How to complete this task:
In the lines below, swap every "Where is" for "Locate" and leave everything else unchanged.

[Dataset excerpts]
↓↓↓

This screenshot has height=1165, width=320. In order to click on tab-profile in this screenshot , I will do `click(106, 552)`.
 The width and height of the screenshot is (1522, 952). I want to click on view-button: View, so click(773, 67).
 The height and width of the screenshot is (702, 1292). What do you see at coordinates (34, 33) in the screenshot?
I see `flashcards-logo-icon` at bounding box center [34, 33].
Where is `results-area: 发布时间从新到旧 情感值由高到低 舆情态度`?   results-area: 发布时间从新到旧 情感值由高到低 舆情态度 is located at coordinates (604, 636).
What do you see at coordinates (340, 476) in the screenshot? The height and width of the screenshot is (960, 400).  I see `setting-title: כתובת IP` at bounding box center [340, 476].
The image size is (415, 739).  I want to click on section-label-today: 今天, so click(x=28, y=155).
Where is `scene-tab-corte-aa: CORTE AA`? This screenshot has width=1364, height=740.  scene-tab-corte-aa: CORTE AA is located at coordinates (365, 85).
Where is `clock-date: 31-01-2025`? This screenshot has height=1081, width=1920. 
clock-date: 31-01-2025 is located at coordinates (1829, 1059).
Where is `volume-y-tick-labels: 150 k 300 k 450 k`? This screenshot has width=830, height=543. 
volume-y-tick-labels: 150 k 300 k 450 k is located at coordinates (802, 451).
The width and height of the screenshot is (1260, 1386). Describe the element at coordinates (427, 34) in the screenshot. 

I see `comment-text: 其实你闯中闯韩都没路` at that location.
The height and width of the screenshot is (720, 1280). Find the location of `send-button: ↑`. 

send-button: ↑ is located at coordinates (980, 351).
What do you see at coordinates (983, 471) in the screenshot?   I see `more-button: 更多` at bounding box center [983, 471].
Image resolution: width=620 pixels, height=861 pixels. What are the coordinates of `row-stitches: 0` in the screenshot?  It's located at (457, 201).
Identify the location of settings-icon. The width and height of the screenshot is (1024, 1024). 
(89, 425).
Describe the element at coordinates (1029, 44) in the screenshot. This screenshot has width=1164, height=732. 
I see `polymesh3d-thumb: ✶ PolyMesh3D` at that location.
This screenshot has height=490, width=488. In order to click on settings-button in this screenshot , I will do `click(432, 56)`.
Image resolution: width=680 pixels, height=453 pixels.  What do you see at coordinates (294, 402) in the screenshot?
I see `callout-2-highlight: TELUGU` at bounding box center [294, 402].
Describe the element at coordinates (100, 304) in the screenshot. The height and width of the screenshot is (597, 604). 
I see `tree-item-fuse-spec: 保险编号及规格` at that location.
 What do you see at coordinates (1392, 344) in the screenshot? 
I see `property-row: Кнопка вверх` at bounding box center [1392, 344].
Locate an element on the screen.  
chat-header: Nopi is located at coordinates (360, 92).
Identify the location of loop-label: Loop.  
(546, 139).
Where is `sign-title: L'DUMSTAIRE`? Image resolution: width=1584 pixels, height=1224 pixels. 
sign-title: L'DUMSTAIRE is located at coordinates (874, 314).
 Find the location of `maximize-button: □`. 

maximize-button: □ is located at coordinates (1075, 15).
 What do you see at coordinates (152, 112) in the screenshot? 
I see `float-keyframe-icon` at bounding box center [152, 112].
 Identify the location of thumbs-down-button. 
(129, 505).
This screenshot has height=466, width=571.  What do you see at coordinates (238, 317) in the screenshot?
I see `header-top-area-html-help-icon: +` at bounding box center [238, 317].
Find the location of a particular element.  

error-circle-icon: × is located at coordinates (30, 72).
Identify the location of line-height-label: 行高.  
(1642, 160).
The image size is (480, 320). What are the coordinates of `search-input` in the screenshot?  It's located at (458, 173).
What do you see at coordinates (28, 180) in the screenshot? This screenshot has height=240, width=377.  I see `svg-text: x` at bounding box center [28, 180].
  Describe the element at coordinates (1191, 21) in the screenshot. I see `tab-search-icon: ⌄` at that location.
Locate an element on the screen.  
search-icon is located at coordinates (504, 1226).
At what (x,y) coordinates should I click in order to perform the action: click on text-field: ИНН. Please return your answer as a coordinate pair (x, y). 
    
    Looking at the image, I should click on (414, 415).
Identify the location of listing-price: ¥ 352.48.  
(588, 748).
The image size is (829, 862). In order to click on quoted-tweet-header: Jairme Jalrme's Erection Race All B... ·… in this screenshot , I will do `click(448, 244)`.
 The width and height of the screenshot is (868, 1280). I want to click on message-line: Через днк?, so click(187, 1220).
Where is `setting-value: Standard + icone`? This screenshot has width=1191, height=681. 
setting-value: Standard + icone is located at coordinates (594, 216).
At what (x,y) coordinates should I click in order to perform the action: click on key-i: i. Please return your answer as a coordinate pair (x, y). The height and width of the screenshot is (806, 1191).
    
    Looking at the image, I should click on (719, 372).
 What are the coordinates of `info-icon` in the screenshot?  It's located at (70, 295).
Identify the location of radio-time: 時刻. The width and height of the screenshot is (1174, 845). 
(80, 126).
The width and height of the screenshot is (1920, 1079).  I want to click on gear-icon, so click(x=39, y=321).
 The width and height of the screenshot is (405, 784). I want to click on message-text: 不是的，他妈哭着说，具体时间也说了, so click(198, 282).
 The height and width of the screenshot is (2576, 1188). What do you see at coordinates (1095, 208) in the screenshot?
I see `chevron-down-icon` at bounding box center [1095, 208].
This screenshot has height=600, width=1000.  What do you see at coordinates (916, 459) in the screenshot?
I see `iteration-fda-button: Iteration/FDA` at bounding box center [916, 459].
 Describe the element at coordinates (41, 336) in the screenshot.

↑↑↑

Answer to this exercise:
This screenshot has height=1165, width=320. In order to click on tab-profile in this screenshot , I will do `click(106, 552)`.
 The width and height of the screenshot is (1522, 952). I want to click on view-button: View, so click(773, 67).
 The height and width of the screenshot is (702, 1292). What do you see at coordinates (34, 33) in the screenshot?
I see `flashcards-logo-icon` at bounding box center [34, 33].
Locate `results-area: 发布时间从新到旧 情感值由高到低 舆情态度`?   results-area: 发布时间从新到旧 情感值由高到低 舆情态度 is located at coordinates (604, 636).
What do you see at coordinates (340, 476) in the screenshot? The height and width of the screenshot is (960, 400).  I see `setting-title: כתובת IP` at bounding box center [340, 476].
The image size is (415, 739).  I want to click on section-label-today: 今天, so click(x=28, y=155).
Locate `scene-tab-corte-aa: CORTE AA`? This screenshot has width=1364, height=740.  scene-tab-corte-aa: CORTE AA is located at coordinates (365, 85).
Locate `clock-date: 31-01-2025`? This screenshot has height=1081, width=1920. 
clock-date: 31-01-2025 is located at coordinates (1829, 1059).
Locate `volume-y-tick-labels: 150 k 300 k 450 k`? This screenshot has width=830, height=543. 
volume-y-tick-labels: 150 k 300 k 450 k is located at coordinates (802, 451).
The width and height of the screenshot is (1260, 1386). Describe the element at coordinates (427, 34) in the screenshot. 

I see `comment-text: 其实你闯中闯韩都没路` at that location.
The height and width of the screenshot is (720, 1280). Find the location of `send-button: ↑`. 

send-button: ↑ is located at coordinates (980, 351).
What do you see at coordinates (983, 471) in the screenshot?   I see `more-button: 更多` at bounding box center [983, 471].
Image resolution: width=620 pixels, height=861 pixels. What are the coordinates of `row-stitches: 0` in the screenshot?  It's located at (457, 201).
Identify the location of settings-icon. The width and height of the screenshot is (1024, 1024). 
(89, 425).
Describe the element at coordinates (1029, 44) in the screenshot. This screenshot has width=1164, height=732. 
I see `polymesh3d-thumb: ✶ PolyMesh3D` at that location.
This screenshot has height=490, width=488. In order to click on settings-button in this screenshot , I will do `click(432, 56)`.
Image resolution: width=680 pixels, height=453 pixels.  What do you see at coordinates (294, 402) in the screenshot?
I see `callout-2-highlight: TELUGU` at bounding box center [294, 402].
Describe the element at coordinates (100, 304) in the screenshot. The height and width of the screenshot is (597, 604). 
I see `tree-item-fuse-spec: 保险编号及规格` at that location.
 What do you see at coordinates (1392, 344) in the screenshot? 
I see `property-row: Кнопка вверх` at bounding box center [1392, 344].
Locate an element on the screen.  
chat-header: Nopi is located at coordinates (360, 92).
Identify the location of loop-label: Loop.  
(546, 139).
Locate `sign-title: L'DUMSTAIRE`? Image resolution: width=1584 pixels, height=1224 pixels. 
sign-title: L'DUMSTAIRE is located at coordinates (874, 314).
 Find the location of `maximize-button: □`. 

maximize-button: □ is located at coordinates (1075, 15).
 What do you see at coordinates (152, 112) in the screenshot? 
I see `float-keyframe-icon` at bounding box center [152, 112].
 Identify the location of thumbs-down-button. 
(129, 505).
This screenshot has height=466, width=571.  What do you see at coordinates (238, 317) in the screenshot?
I see `header-top-area-html-help-icon: +` at bounding box center [238, 317].
Find the location of a particular element.  

error-circle-icon: × is located at coordinates (30, 72).
Identify the location of line-height-label: 行高.  
(1642, 160).
The image size is (480, 320). What are the coordinates of `search-input` in the screenshot?  It's located at (458, 173).
What do you see at coordinates (28, 180) in the screenshot? This screenshot has height=240, width=377.  I see `svg-text: x` at bounding box center [28, 180].
  Describe the element at coordinates (1191, 21) in the screenshot. I see `tab-search-icon: ⌄` at that location.
Locate an element on the screen.  
search-icon is located at coordinates (504, 1226).
At what (x,y) coordinates should I click in order to perform the action: click on text-field: ИНН. Please return your answer as a coordinate pair (x, y). 
    
    Looking at the image, I should click on (414, 415).
Identify the location of listing-price: ¥ 352.48.  
(588, 748).
The image size is (829, 862). In order to click on quoted-tweet-header: Jairme Jalrme's Erection Race All B... ·… in this screenshot , I will do `click(448, 244)`.
 The width and height of the screenshot is (868, 1280). I want to click on message-line: Через днк?, so click(187, 1220).
Locate `setting-value: Standard + icone`? This screenshot has width=1191, height=681. 
setting-value: Standard + icone is located at coordinates (594, 216).
At what (x,y) coordinates should I click in order to perform the action: click on key-i: i. Please return your answer as a coordinate pair (x, y). The height and width of the screenshot is (806, 1191).
    
    Looking at the image, I should click on (719, 372).
 What are the coordinates of `info-icon` in the screenshot?  It's located at (70, 295).
Identify the location of radio-time: 時刻. The width and height of the screenshot is (1174, 845). 
(80, 126).
The width and height of the screenshot is (1920, 1079).  I want to click on gear-icon, so click(x=39, y=321).
 The width and height of the screenshot is (405, 784). I want to click on message-text: 不是的，他妈哭着说，具体时间也说了, so click(198, 282).
 The height and width of the screenshot is (2576, 1188). What do you see at coordinates (1095, 208) in the screenshot?
I see `chevron-down-icon` at bounding box center [1095, 208].
This screenshot has height=600, width=1000.  What do you see at coordinates (916, 459) in the screenshot?
I see `iteration-fda-button: Iteration/FDA` at bounding box center [916, 459].
 Describe the element at coordinates (41, 336) in the screenshot.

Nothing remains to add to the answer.